Die deutsche A2-Nationalmannschaft hat zum Auftakt des 2. Basketball-Nationen-Cups in Münster gegen Russland mit 65:78  (15:16, 1:14, 22:27, 17:21) verloren. Unermüdlich kämpfte das deutsche Team gegen die drohende Niederlage, in die es letztlich aber doch einwilligen musste. Morgen geht es gegen die US-amerikanische College-Auswahl, die im ersten Turnierspiel gegen die Türkei mit 57:74 (14:14, 13:19, 17:19, 13:22) verloren hatte.
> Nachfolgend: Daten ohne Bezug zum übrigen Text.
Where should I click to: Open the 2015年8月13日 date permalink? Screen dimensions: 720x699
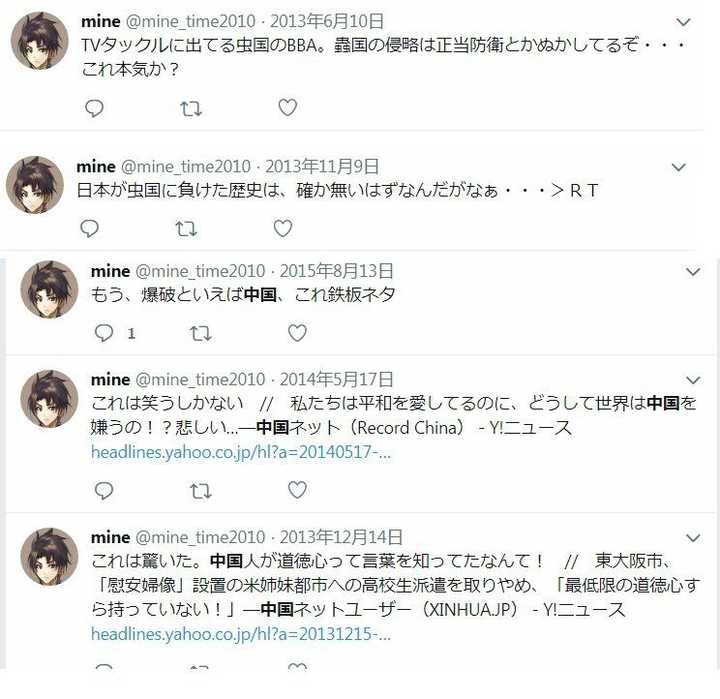click(x=337, y=271)
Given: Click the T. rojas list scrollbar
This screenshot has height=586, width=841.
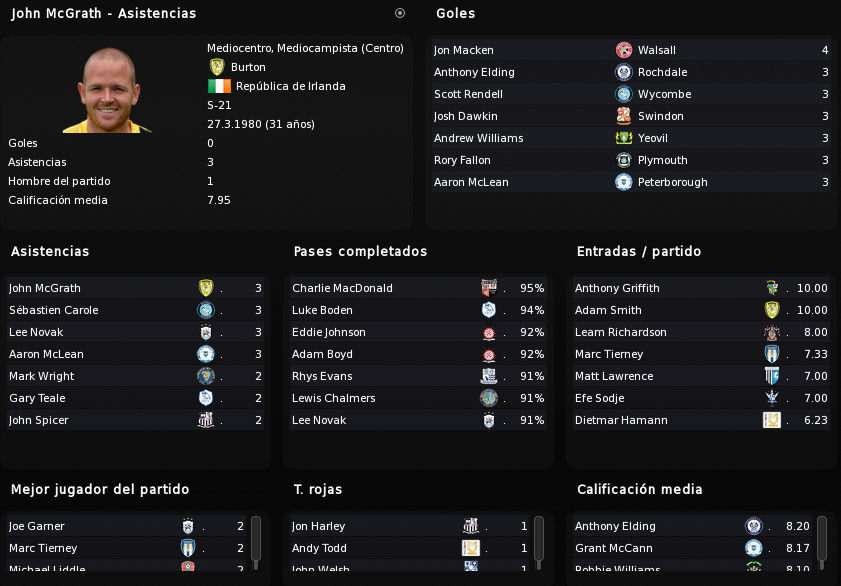Looking at the screenshot, I should (539, 543).
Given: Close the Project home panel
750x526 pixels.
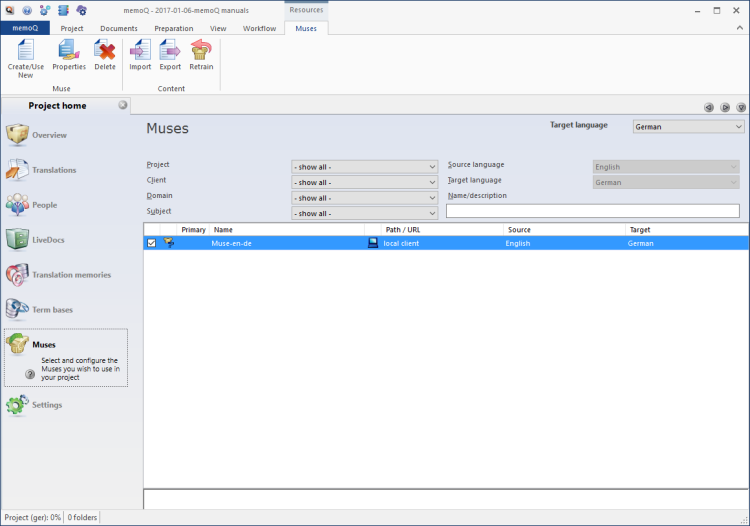Looking at the screenshot, I should (123, 105).
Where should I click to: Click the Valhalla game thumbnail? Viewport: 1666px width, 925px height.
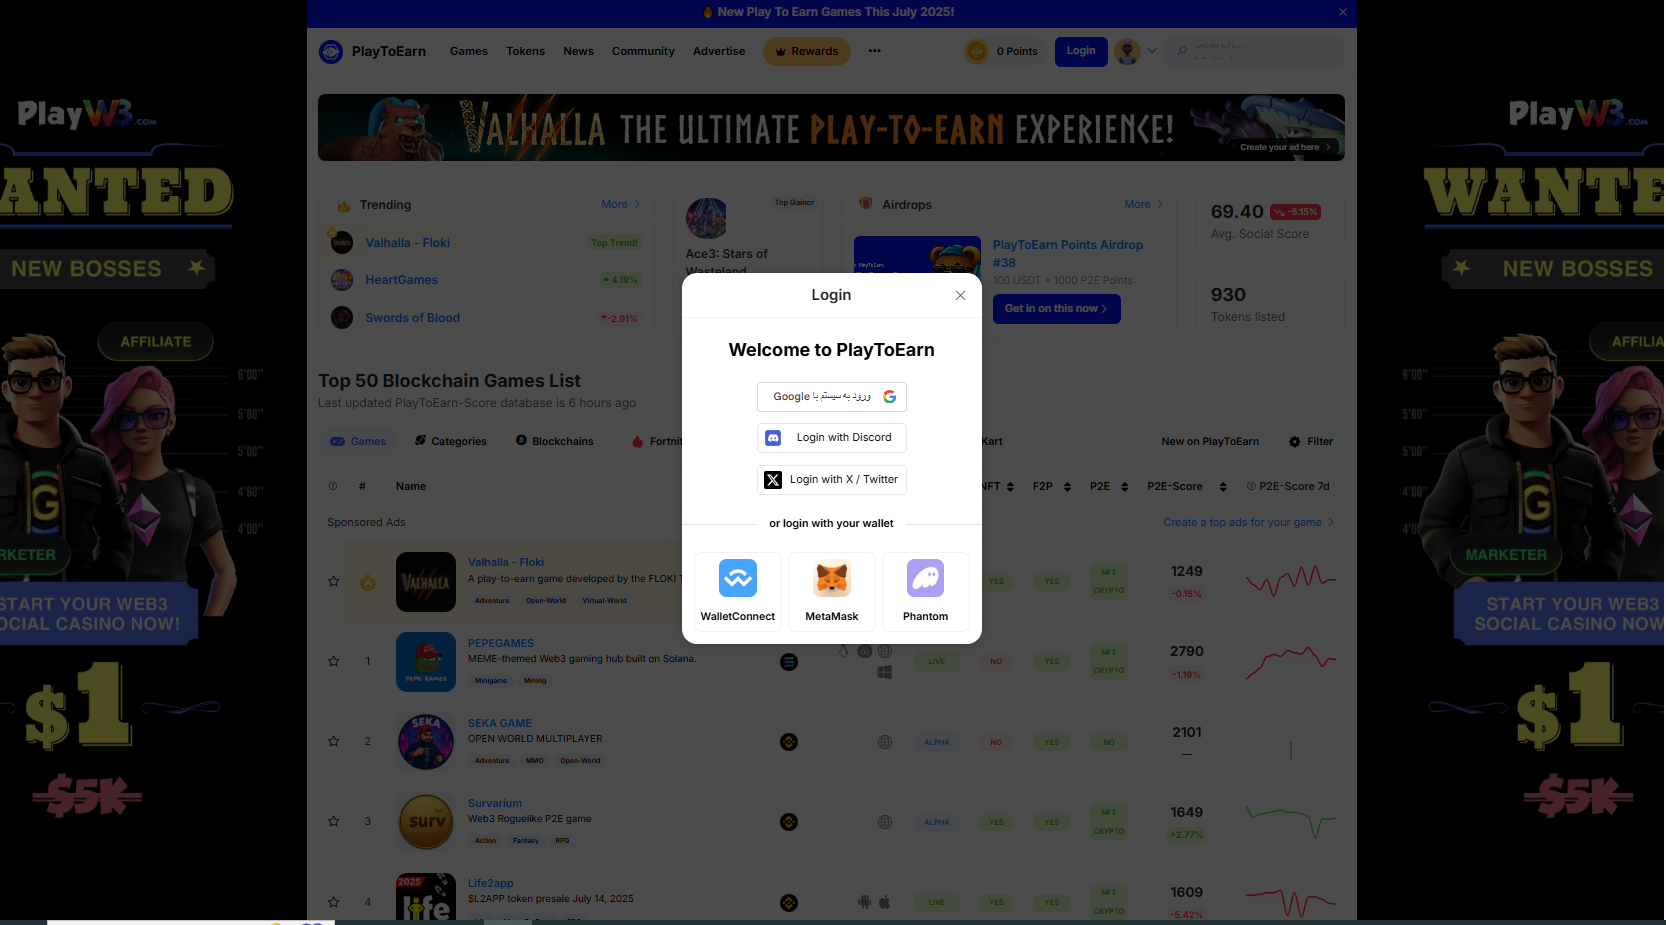coord(426,582)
500 Zuschauer in der Sporthalle Berg Fidel sahen einen ordentlichen Start der ING-DiBa-Korbjäger, die vor allem durch den starken Johannes Strasser (Foto) mit 12:6 in Führung gingen. Doch anschließend offenbarten sich gegen die körperlich unterlegenen, aber flinken und cleveren Russen teilweise erhebliche Probleme in der Offensive. Der anwesende Bundestrainer Dirk Bauermann fand dafür aber eine Erklärung: „Die Mannschaft ist erst kurze Zeit zusammen und noch nicht eingespielt. Das braucht Zeit, und wir sollten mit dem Team noch etwas Geduld haben.“

Mitte des 2. Viertels zogen die Russen zweistellig in Front (27:17,, 16. Min.), da der deutschen Mannschaft zu wenig gegen die Zonenverteidigung des Gegners einfiel. Ein krachender Dunking von Peter Fehse (22:28, 18. Min.) leitete dann eine gute deutsche Phase der deutschen Mannschaft ein, die durch Alexander Seggelke einen Dreier aus acht Meter Entfernung traf und beim Seitenwechsel wieder an den Russen dran war.
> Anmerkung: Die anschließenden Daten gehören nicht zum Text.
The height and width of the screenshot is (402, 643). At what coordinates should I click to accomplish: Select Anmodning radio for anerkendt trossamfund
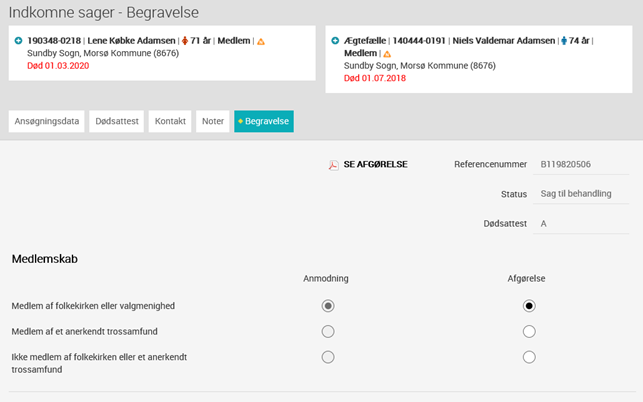click(x=328, y=331)
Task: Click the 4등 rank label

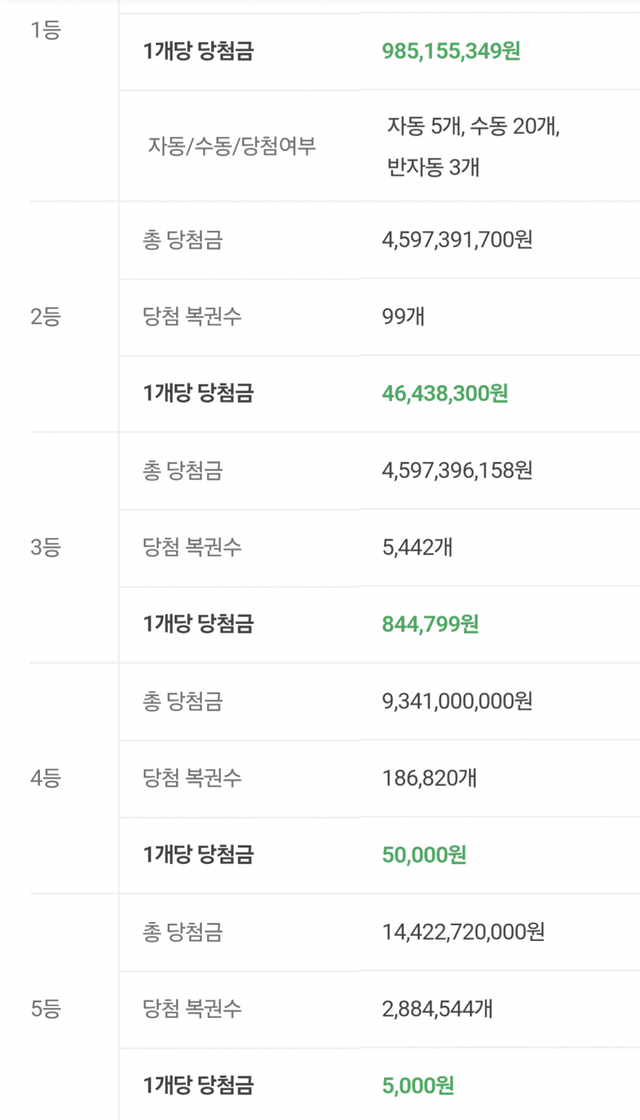Action: (x=45, y=777)
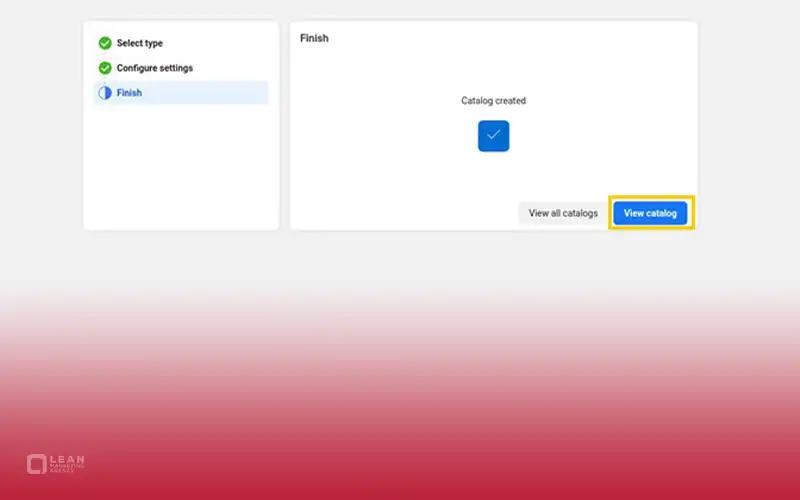Image resolution: width=800 pixels, height=500 pixels.
Task: Click green checkmark beside Select type
Action: click(x=104, y=43)
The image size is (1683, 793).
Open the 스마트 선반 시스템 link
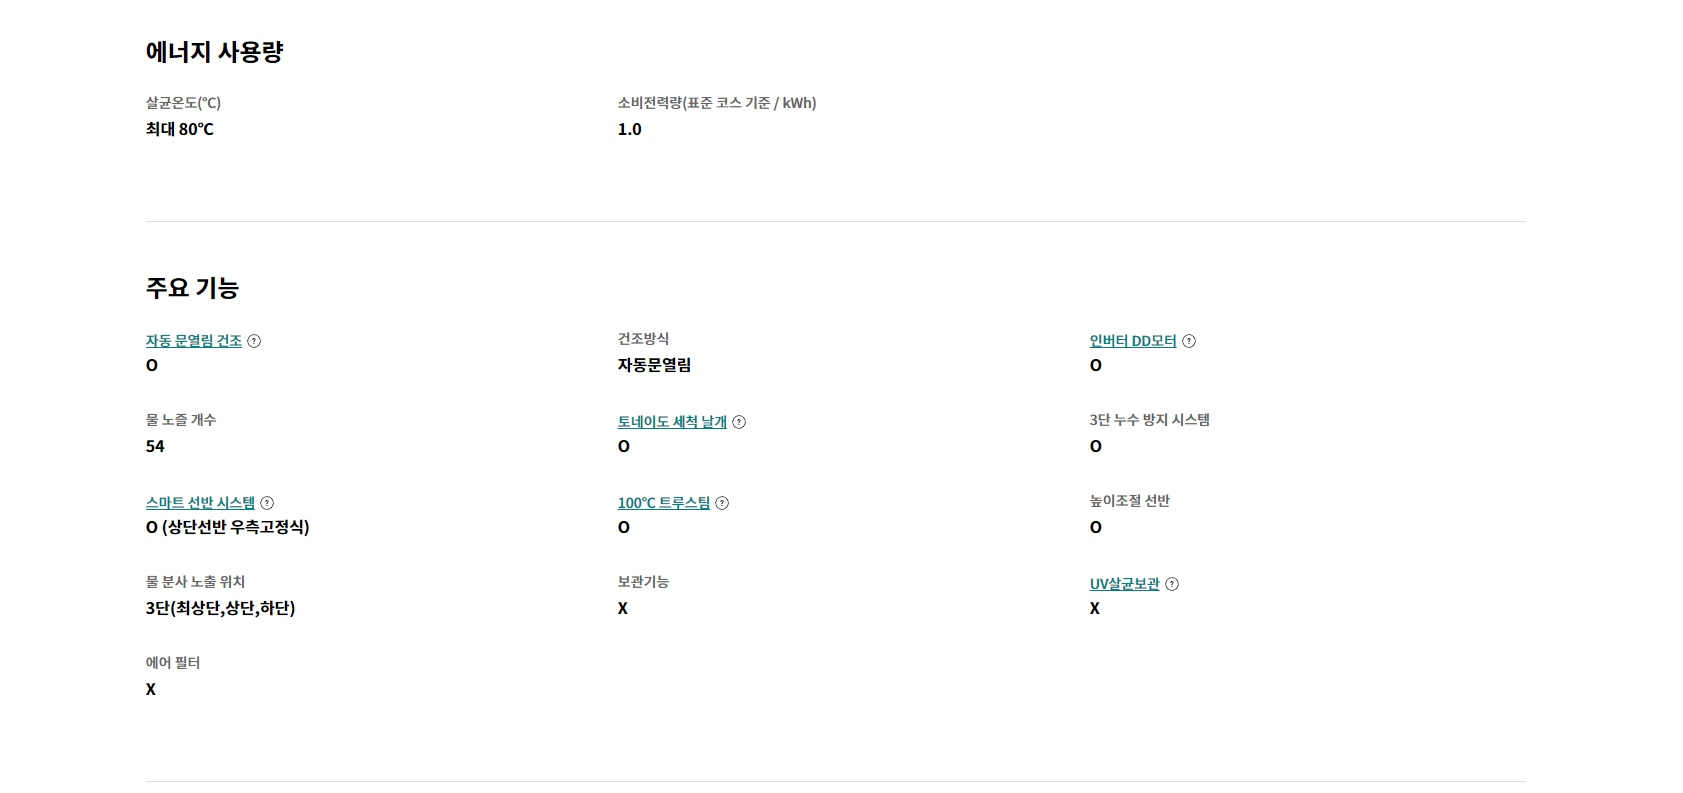click(200, 503)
Zu Beginn des 3. Viertels suchten die deutschen Spieler viel zu schnell den Abschluss im „eins gegen eins“. Da die Würfe kaum trafen, kamen die Russen zu leichten Punkten (29:40, 24. Min.). Doch wieder und wieder kämpften sich die Deutschen zurück (34:40, 25. Min., Johannes Strasser). Frustrierend, dass der Gegner an diesem Abend immer die passende Antwort fand. Nach dem 40:44 durch einen Dreier von Peter Fehse (27. Min.) lief minutenlang gar nichts mehr zusammen im deutschen Spiel, weder in der Offensive noch in der eigenen Zonenverteidigung. Die Folge war ein deutlicher Rückstand (42:57, 30. Min.).
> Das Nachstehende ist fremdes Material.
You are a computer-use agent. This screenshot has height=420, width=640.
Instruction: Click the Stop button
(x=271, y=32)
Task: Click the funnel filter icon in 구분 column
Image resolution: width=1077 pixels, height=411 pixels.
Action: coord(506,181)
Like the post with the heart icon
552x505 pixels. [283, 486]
Noch immer gab sich die deutsche Mannschaft nicht auf, puschte sich nach vorne und kam auf 52:59 heran (33. Min.). Aber aller Kampf half nichts mehr, die Russen hatten das bessere Ende für sich. „Wir haben gut angefangen und sind dann – auch durch die vielen Wechsel – aus dem Rhythmus gekommen. Außerdem waren einige meiner Spieler nach hartem Training etwas müde. Ich bin denoch ganz zufrieden, auch mit unserem Offensiv-Konzept. Wir müsen aber noch besser zum Abschluss kommen, dann kommt auch wieder mehr Selbstvertrauen“, analysierte Bundestrainer Michael Schwarz nach der Partie. 26 Ballverluste hatt man sich geleistet, aus dem Zweierbereich 20/56 und damit 36 Prozent geworfen und 7 von 25 Dreiern getroffen (28 Prozent). Erstklassig hingegen die Freiwurfquote (18/20 = 90 Prozent), bei den Rebounds lagen dien Russen 35:29 vorne.

Deutschland
Peter Fehse (BSEnergy Braunschweig, 10), Lars Grübler (letzter Verein Bayer Giants Leverkusen, 9), Guido Grünheid (letzter Verein Alba Berlin, 1), Johannes Herber (West Virginia University/USA, 7), Sascha Leutloff (Alba Berlin, 6), Dirk Mädrich (BSEnergy Braunschweig, 2), Christopher Mc Naughton (Bucknell University/USA, 2), Marius Nolte (Schröno Paderborn Baskets, 2), Alexander Seggelke (Bayer Giants Leverkusen, 12), Johannes Strasser (RheinEnergie Köln, 14), Daniel Strauch (EWE Baskets Oldenburg), Hendrik Feist (University of New York/Stonybrook/USA).

Statistik 1. Spiel
Türkei
Hakan Demirel (4), Muratcan Güler (5), Nedim Yücel (16), Murat Kaya (11), Engin Atsür, Arda Vekiloglu (5), Baris Güney (4), Onur Aydin (2), Adem Ören (5), Ümit Türkoglu (6), Erdem Türektken (14), Oguz Savas (2).
USA College Team
Stephen McDowell (9), George Lemonakis, Piotr Stelmach (9), Tyler Halloway, Dan Cage (6), Michel Joiner (6), Bam Doyne, Sam Perry (7), Julian Terell (2), Renaldo Balkman (13), Steve Allen (1), Vernon Goodridge (4).